I feel like sounding off about the Zipper, so hang on.
So few people really know what that bird could do, and how easy it was to
keep in commission. We always had payday afternoon off and very seldom ever
flew Saturdays to get the time in. Engine change done in about 2 hours. All
the electronics including the radar T/R (Transmit/Receive) [1] package could
be changed in minutes. The radar itself was a simple set: range-only, limited
to 20 miles by design. It worked about 99.95% of the time. The gunsight was
very accurate. Parts were the only thing that could ground a bird for more
than a day. It had VOR, TACAN and ILS and was a very good instrument aircraft.
Also very good in formation flying. Note: overlapping the wings got you very
close - the wing panel from fuselage fillet to missile rail was just about
75". Wing loading was about 145 lb/sqft [2] but nevertheless with the
boundary layer control bleed air in Land Flaps she could be brought in at
150 and touched down about 140. (No-crosswind; about 135) but the ailerons
were pretty weak that slow. Doing that and using the drag chute, you could
easily stop in 3000 feet after touchdown without punishing the brakes.
I spoke of old and new engines. The F-104A was the first aircraft in service with the GE J79-3B
engine. The Zipper had a pretty poor record until GE cured two serious bugs.
One was an oil leak would let the engine exhaust nozzle go wide open. Then at
full power you didn't have enough thrust to maintain level flight. When you got
too low you had to get out and walk.
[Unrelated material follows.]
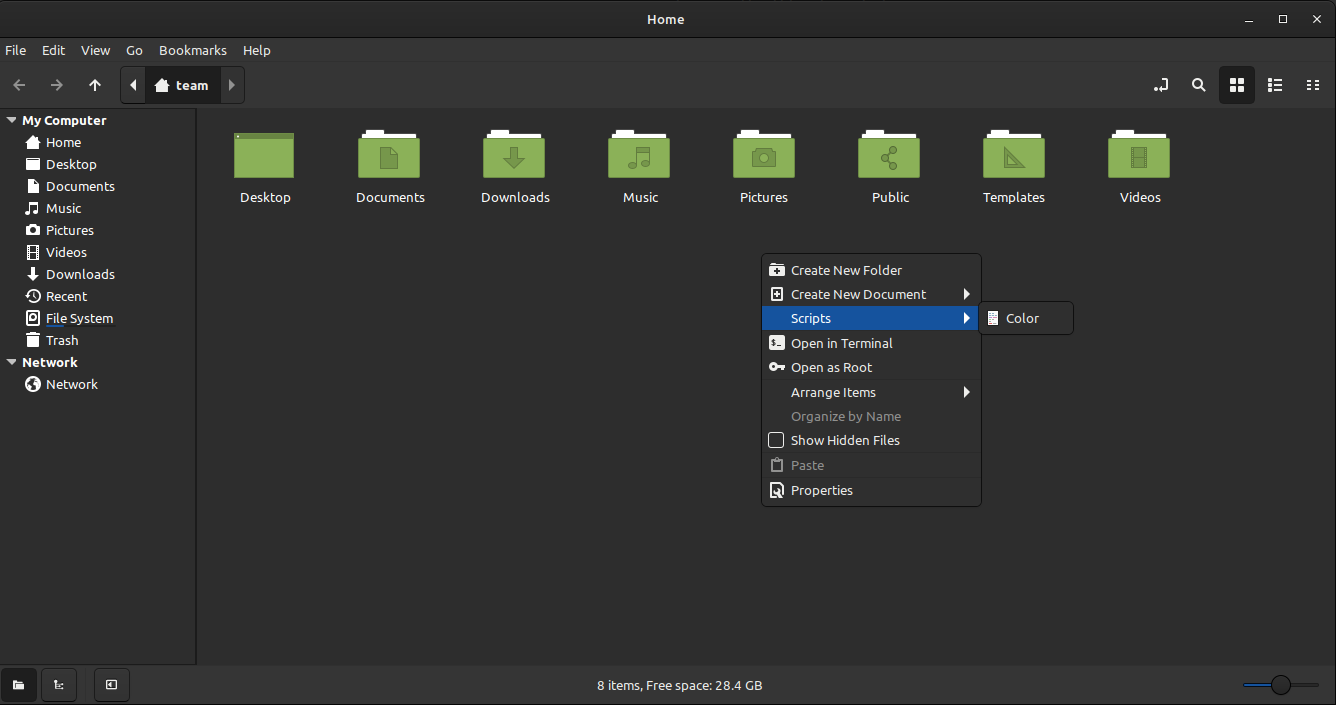Collapse the Network section in sidebar

pyautogui.click(x=11, y=362)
The other was the engine inlet vanes which
would crank wide open if its control failed. Now if you reduced power below say
90% she'd start stalling. No more thrust. They got that fixed after a year or
so. Meanwhile about 50 or so 104s were lost. The -3B engine had 15,000 and 9800
pounds of thrust in afterburner or in military (max without AB). The -19 engine
had 18900/12500 pounds, same conditions. It also had a more efficient nozzle
and a higher compression ratio. Since a 104 weighs about 14,000 pounds empty
and just over 20,000 pounds sitting on alert (Pilot, about 5,500 pounds fuel,
two missiles, 750 rounds of ammo) you can see that new engine gave it sparkling
performance.
The Lockheed C-2 ejection seat was capable of a safe ejection once over 200 Kts on takeoff
(which was pretty dang quick - 3000 feet give or take a couple hundred.) By the
way that seat also protected you if you had to eject at high IAS. Cables pulled
your feet in and deployed webbing restrained your elbows and arms. A couple
seconds later the 'butt snapper' kicked you out of the seat and if your
zero-delay lanyard was hooked to the D-ring it deployed the chute for you right
then.
Brake release to .97 Mach was 43 seconds at Sea Level and 85 Fahrenheit in our re-engined birds.
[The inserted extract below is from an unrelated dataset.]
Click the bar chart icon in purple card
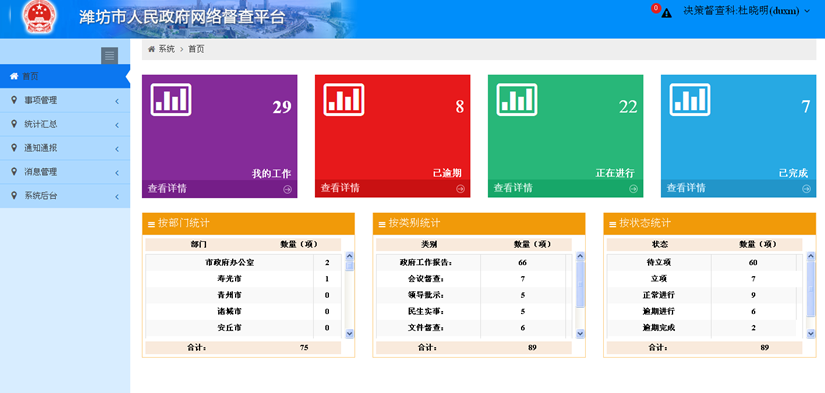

45,000 feet in 90 seconds after brake release - I did it once. .97 Mach in
military power on the deck, about 1.25 in burner, again on the deck. Would
accelerate past 1.0 Mach at 25,000 in military - no AB needed. Did that, too.
Cruised at 2.0 Mach (310 KIAS) at 73,000 feet burning 100 pounds per minute. ‘BT, DT'
[3]. Using T/O flap setting would
out-corner the F-4. Plus that flap setting limit was 550 KIAS/1.8 Mach
(whichever you hit first). We used T/O flaps for tight turns; then on relaxing
stick to zero-G A/B on and flaps back up to regain energy back - quickly!
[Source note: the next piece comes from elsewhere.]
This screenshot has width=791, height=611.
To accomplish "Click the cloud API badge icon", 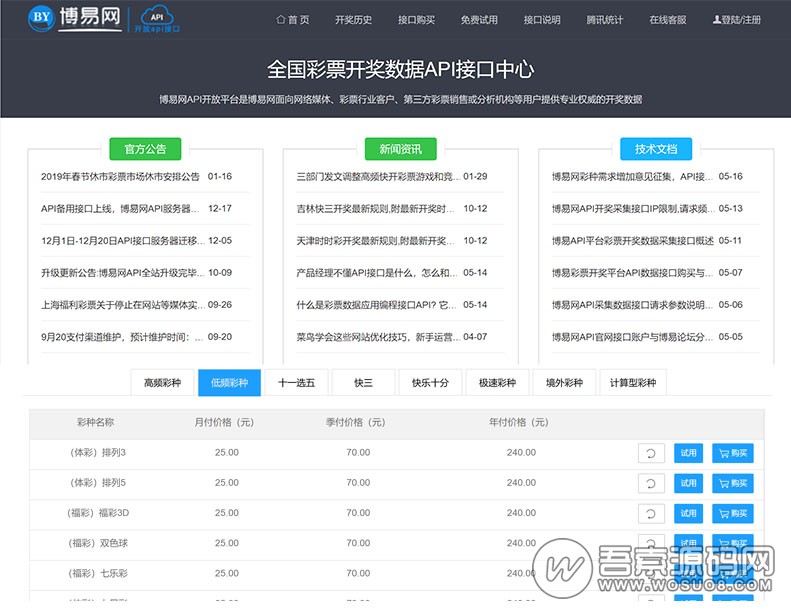I will (158, 19).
Red Lines - 710 KIAS, 2.0 Mach. 100 degrees Centigrade CIT, and a SLOW light that comes on when
the generator cooling air reaches 120° Celsius. All, repeat ALL are
artificial and serve as the manufacturer's statement that if you go faster and
something bad happens don't complain to them. 710 KIAS was for compressor case
strength, 2.0 Mach was for the directional stability damping coefficient
dropping below 0.003, the USAF limits; 100° Celsius for aluminum skin. Every
single one of our aircraft, single and two-seaters, would far exceed every one
of those limits. The old J79-3B engine (15,000 pounds in burner) when new would
take the bird out to 2.36 Mach; the newer -19 engine (18900 pounds in AB) to
the far side of 2.5 Mach. Both are too fast for an all-aluminum airplane. I was
somewhat handicapped by being a husband to a fine woman and father of two great
daughters and also the custodian of a damn fine dog. I only saw about 750 on
the deck and 2.2 up high. Two guys in my flight saw 2.5 Mach at 50,000, another
good friend and ferocious fighter pilot was getting into some F-106s and saw
825 KIAS at 25,000 feet on his first pass.
Beauty - in flight - wow! I was going through the transition phase and about ride 6 or so I had to
take it out to 1.7 Mach. Well. I'd been out to 1.3 Mach in the Deuce but - the
old -3B engine had a 'T2 reset' to cope with the temperature change as the CIT
rose - it would suddenly push up the revs about 3%. That is about 10% more
thrust and you can definitely feel it as a solid push. Also at that speed the
directional stability is degrading and she begins to wag her tail slightly - a
1/2 second oscillation. Like she's telling you how fast she's going. Neat!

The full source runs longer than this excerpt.